Shannon here: I asked my critique partner, Brenda S. Anderson, to write something special for this day and she rose to the occasion. Comment or answer the question at the end of the post to enter the drawing for a print copy of her latest Contemporary Romance, Place Called Home for US or a Kindle copy for International. Deadline: Sept 22nd, 11:59 pm central time. Here’s Brenda:
“If my people, which are called by my name, shall humble themselves, and pray, and seek my face, and turn from their wicked ways; then will I hear from heaven, and will forgive their sin, and will heal their land.” 2 Chronicles 7:14
It was one of those days everyone says they remember exactly what they were doing when they heard the news. I know I do.
September 11, 2001 was your average school day. I was in the kitchen, helping kids with breakfast and making lunches when our then nine-year-old daughter ran up the stairs to tell me about seeing a plane crashing into a building on TV.
I ran downstairs and was instantly riveted to the TV replaying video of the planes flying directly into the twin towers of the World Trade Center and hearing about the threat of terrorism.

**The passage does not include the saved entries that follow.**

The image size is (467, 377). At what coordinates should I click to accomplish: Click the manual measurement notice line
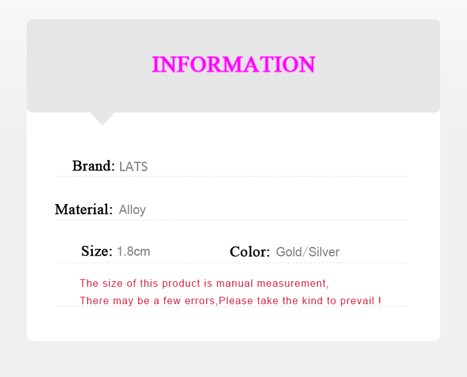point(204,283)
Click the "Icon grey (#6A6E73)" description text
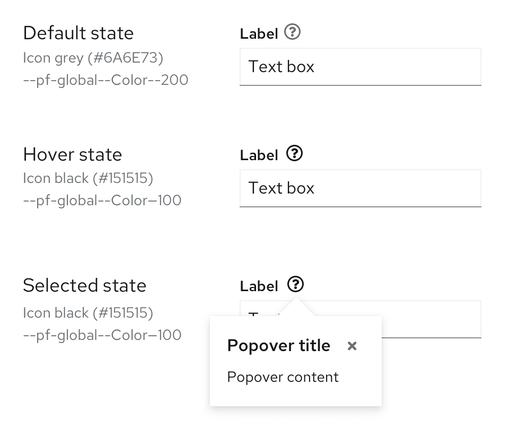Image resolution: width=510 pixels, height=437 pixels. [93, 57]
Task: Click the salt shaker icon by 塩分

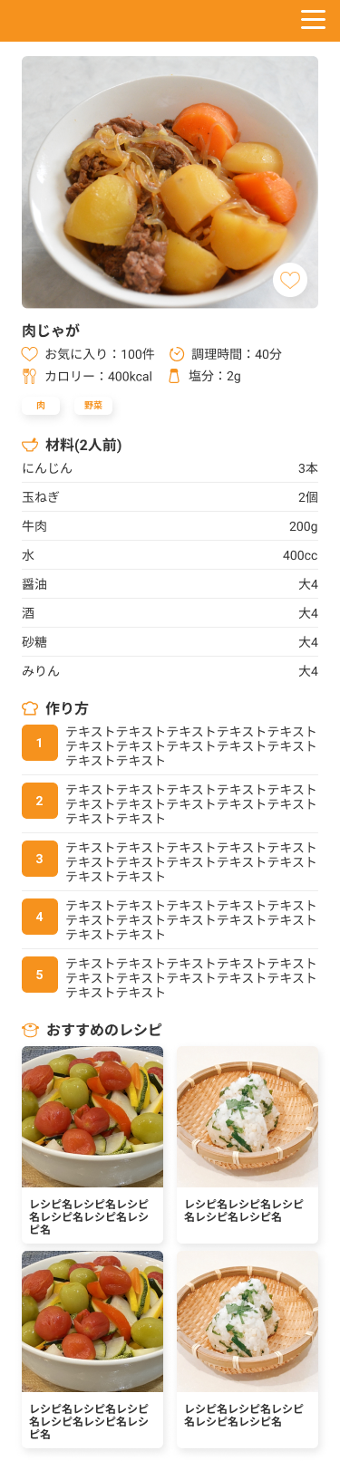Action: click(x=174, y=376)
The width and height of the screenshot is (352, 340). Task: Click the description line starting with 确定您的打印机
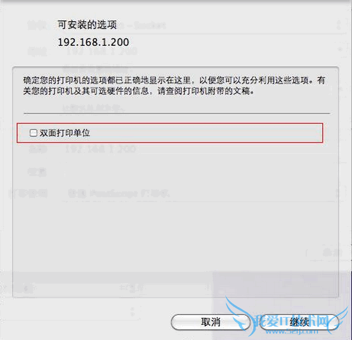coord(174,80)
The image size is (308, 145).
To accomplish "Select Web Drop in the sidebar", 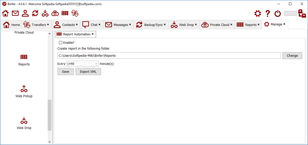I will [24, 123].
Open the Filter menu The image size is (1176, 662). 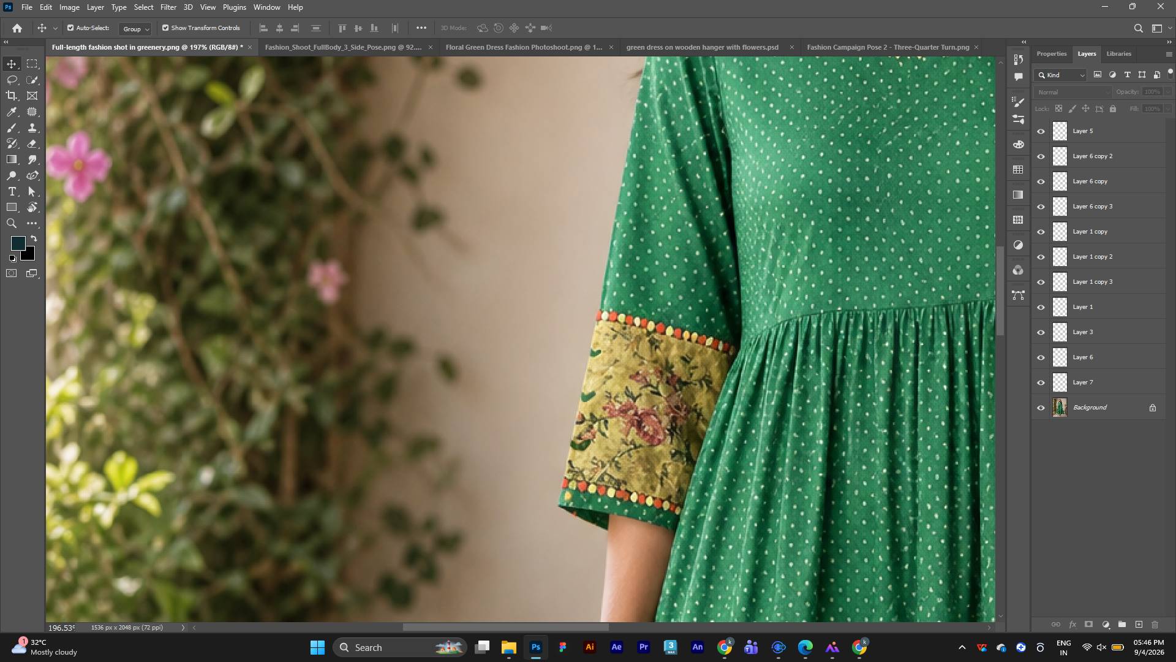click(168, 7)
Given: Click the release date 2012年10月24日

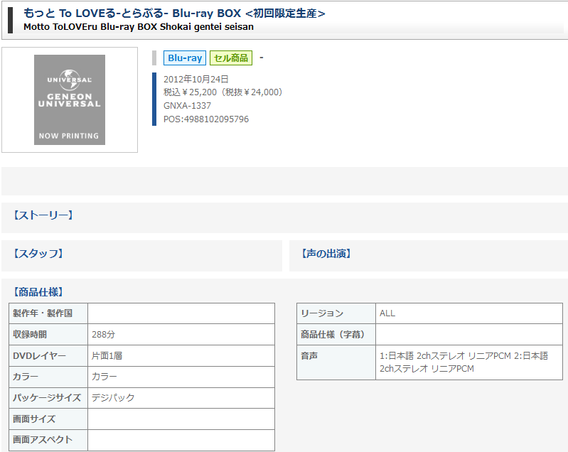Looking at the screenshot, I should pos(196,79).
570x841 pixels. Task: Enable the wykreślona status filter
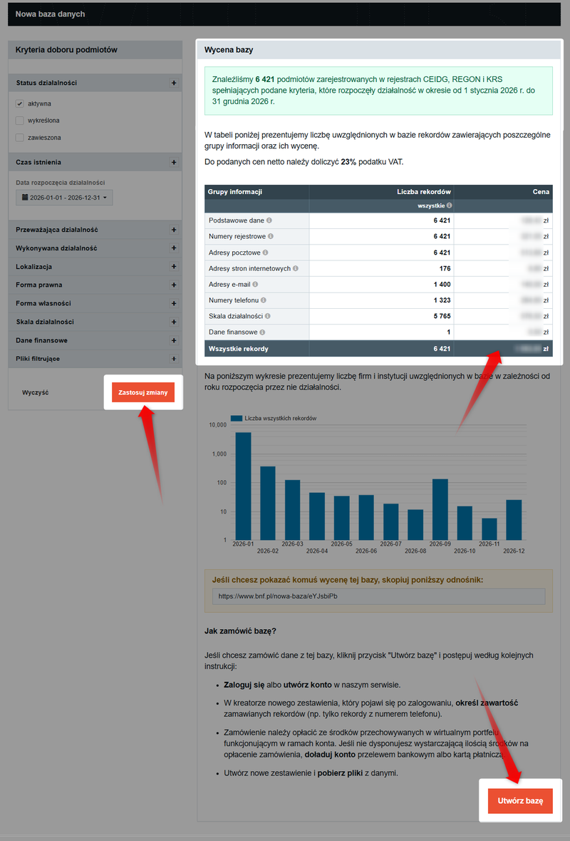[x=19, y=121]
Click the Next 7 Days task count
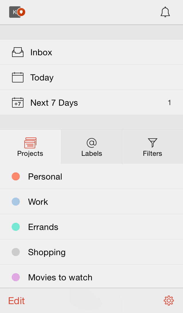The width and height of the screenshot is (183, 313). [169, 103]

Was our nation safe? What about Minnesota? Minneapolis? Was the Midwest a target as well? Would school be called off today? If not, should I send my children?
I did end up putting the kids on the school bus, with reservations, but I (a non-worrier) was concerned for them the entire day. Like many other people, I couldn’t get anything done. Instead, I sat glued to the television screen.
It was a numbing moment. A numbing day. You didn’t know what to think. We all felt vulnerable.
But it was also a day when many people became heroes.
- Firefighters who ran into burning buildings.
- First responders who ran toward the disaster.
- Law enforcement who kept the chaos under control.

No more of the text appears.